Eric Margolis, foreign correspondent and author of War at the Top of the World and American Raj, discusses his interview with the “eccentric” Col. Gaddafi during the Reagan administration; the Western media’s exaggeration of Libyan violence, which provides a pretext for US military intervention; how the neocons got their Middle East democratic revolution, but not in the countries they intended; the colonial history of Morocco and Algeria, and their current repressive police states; how Arab revolutions are propelled by large youth populations and bleak economic prospects; and why the Saudi monarchy will more likely be felled by internal strife than popular revolt.
MP3 here. (29:45)
Eric S. Margolis is an award-winning, internationally syndicated columnist. His articles appear in the New York Times, the International Herald Tribune, the Los Angeles Times, Times of London, the Gulf Times, the Khaleej Times and Dawn. He is a regular contributor to The Huffington Post. He appears as an expert on foreign affairs on CNN, BBC, France 2, France 24, Fox News, CTV and CBC.
As a war correspondent Margolis has covered conflicts in Angola, Namibia, South Africa, Mozambique, Sinai, Afghanistan, Kashmir, India, Pakistan, El Salvador and Nicaragua. He was among the first journalists to ever interview Libya’s Muammar Khadaffi and was among the first to be allowed access to KGB headquarters in Moscow.
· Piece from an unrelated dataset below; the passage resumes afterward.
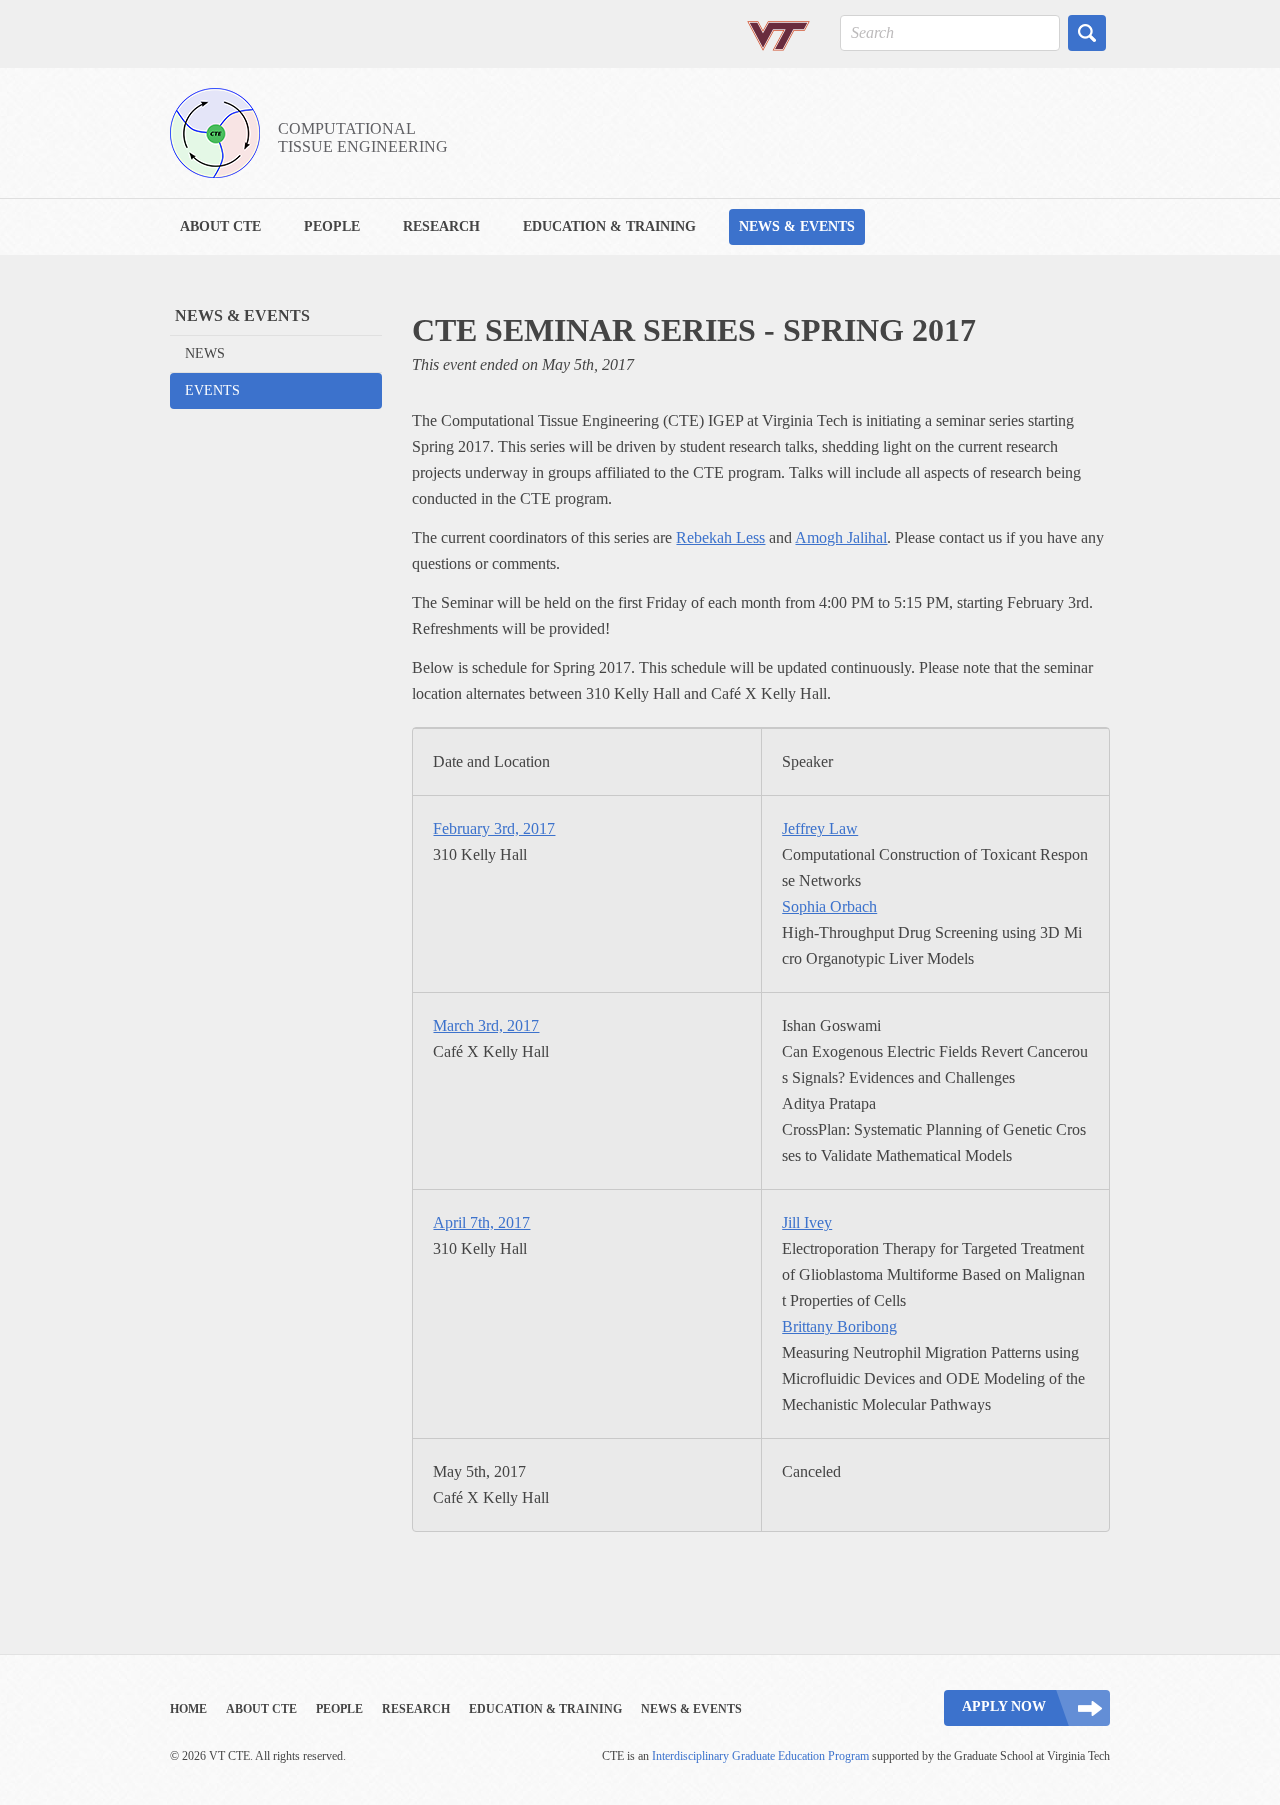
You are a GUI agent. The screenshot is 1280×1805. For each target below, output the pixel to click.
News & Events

A veteran of many conflicts in the Middle East, Margolis recently was featured in a special appearance on Britain’s Sky News TV as “the man who got it right” in his predictions about the dangerous risks and entanglements the US would face in Iraq.
Margolis is the author of War at the Top of the World: The Struggle for Afghanistan, Kashmir and Tibet and American Raj: Liberation or Domination?: Resolving the Conflict Between the West and the Muslim World.